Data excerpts
- - -

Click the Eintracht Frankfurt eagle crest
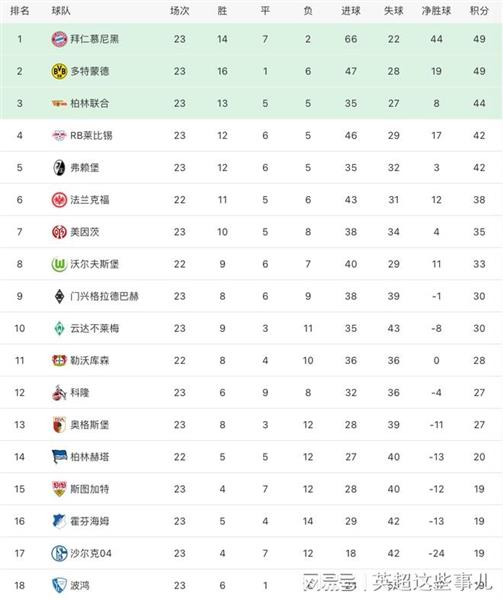This screenshot has width=503, height=600. (x=59, y=200)
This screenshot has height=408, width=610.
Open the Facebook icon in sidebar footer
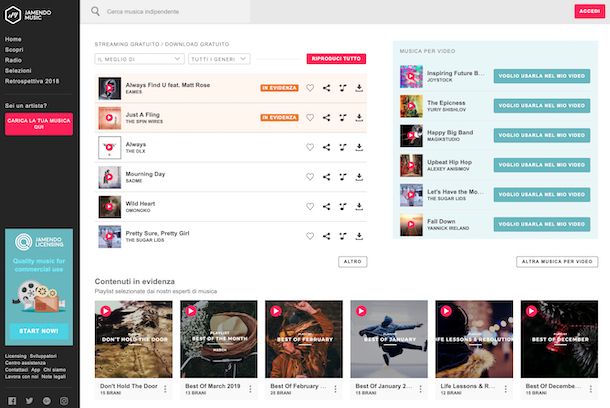tap(12, 401)
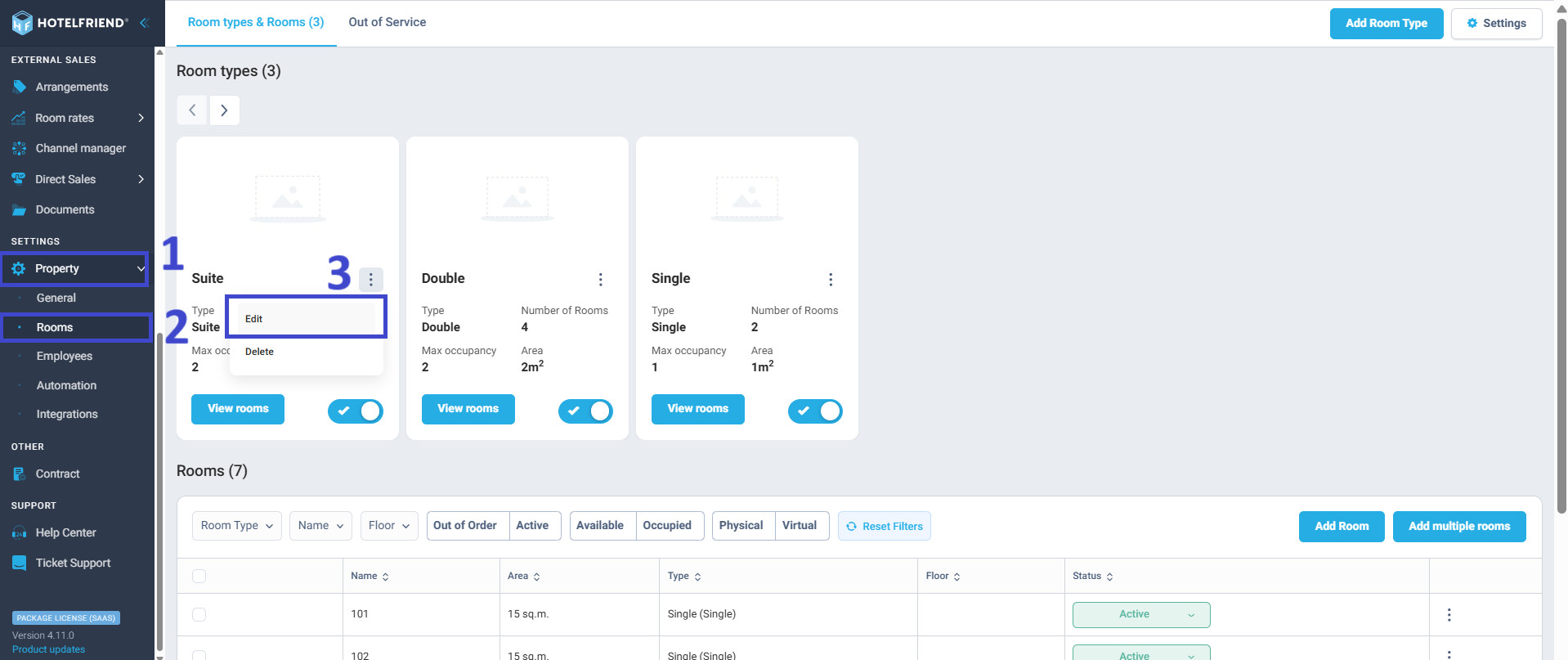Go to next room types page arrow
The image size is (1568, 660).
pyautogui.click(x=224, y=110)
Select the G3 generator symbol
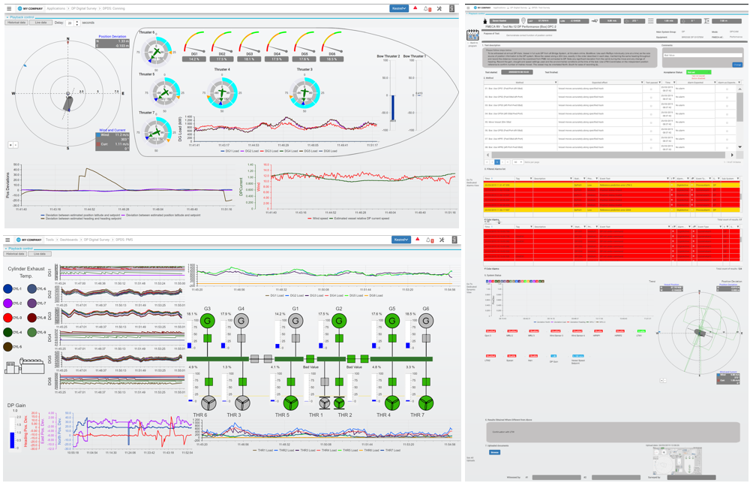The height and width of the screenshot is (482, 750). pyautogui.click(x=208, y=321)
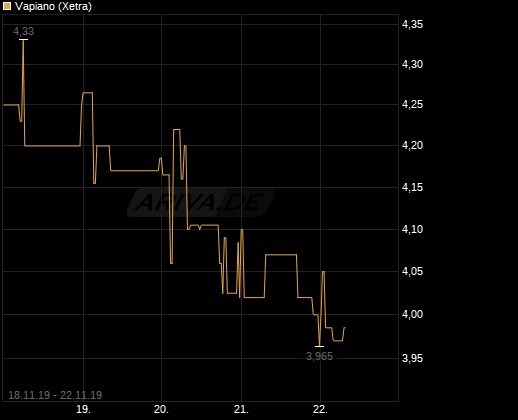Image resolution: width=518 pixels, height=420 pixels.
Task: Click the 3,95 price axis label
Action: 412,358
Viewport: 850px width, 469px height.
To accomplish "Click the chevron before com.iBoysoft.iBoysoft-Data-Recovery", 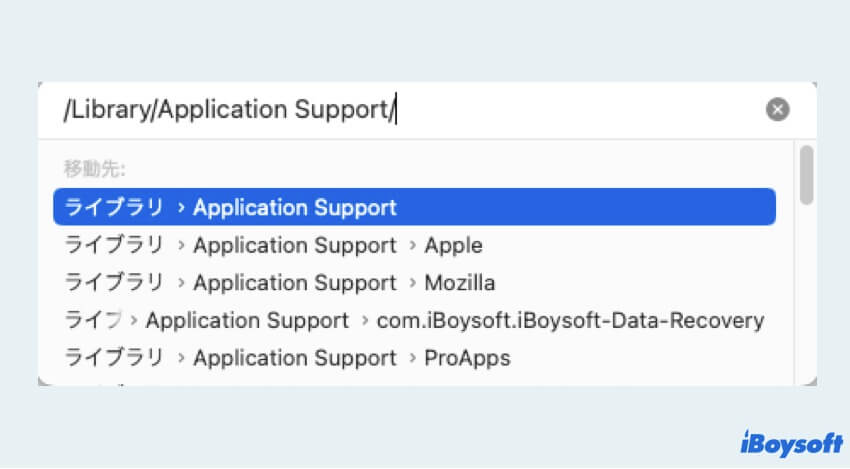I will pos(363,322).
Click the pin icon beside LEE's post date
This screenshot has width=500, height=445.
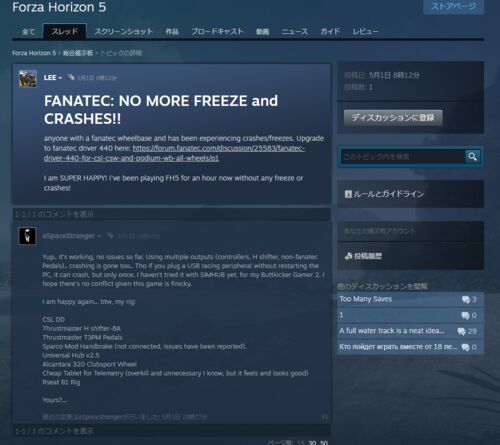[71, 77]
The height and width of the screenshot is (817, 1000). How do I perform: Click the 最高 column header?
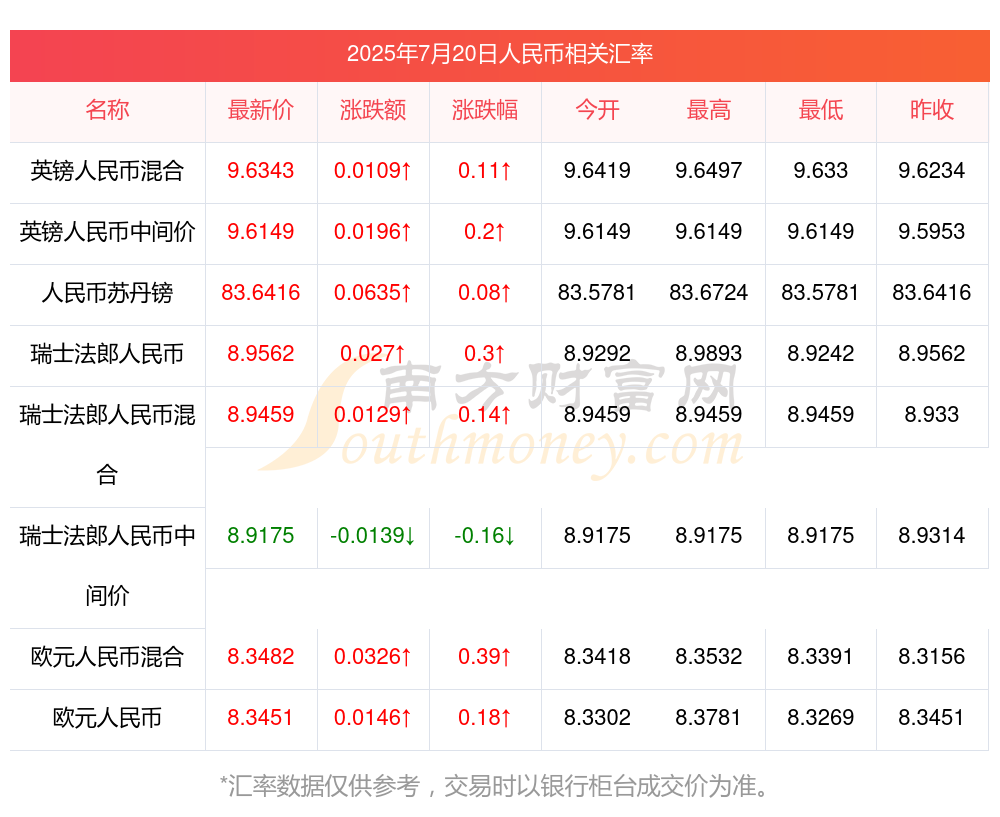tap(709, 110)
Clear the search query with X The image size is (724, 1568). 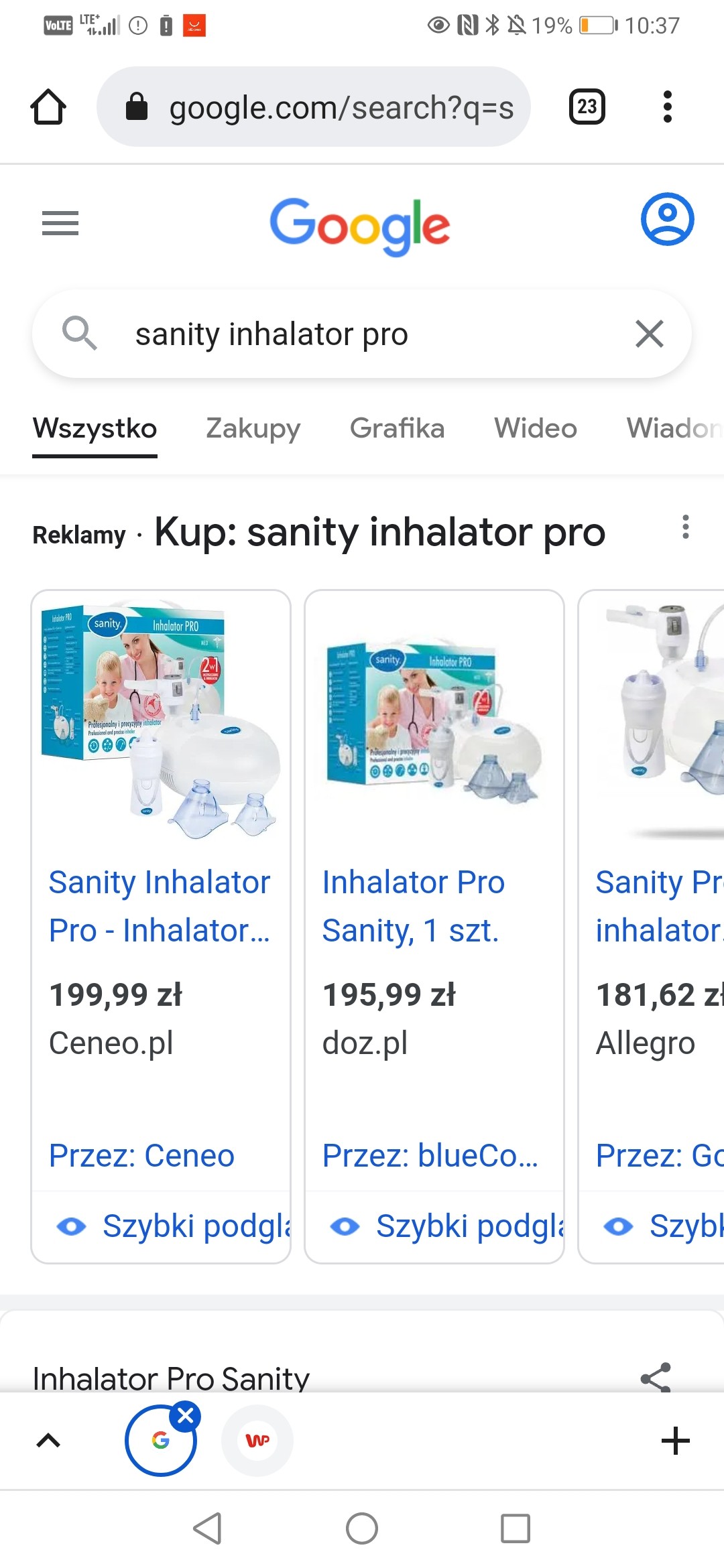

- - -

*WHAT YOU HAVE TO DO:*
All that is wanted is each line, word for word, from the first line of the data to the one holding "This screenshot has height=408, width=610.", with the pictures left out.

*ANSWER SPACE:*
Click the Eintracht Frankfurt eagle crest
This screenshot has width=503, height=600. (x=59, y=200)
This screenshot has height=408, width=610.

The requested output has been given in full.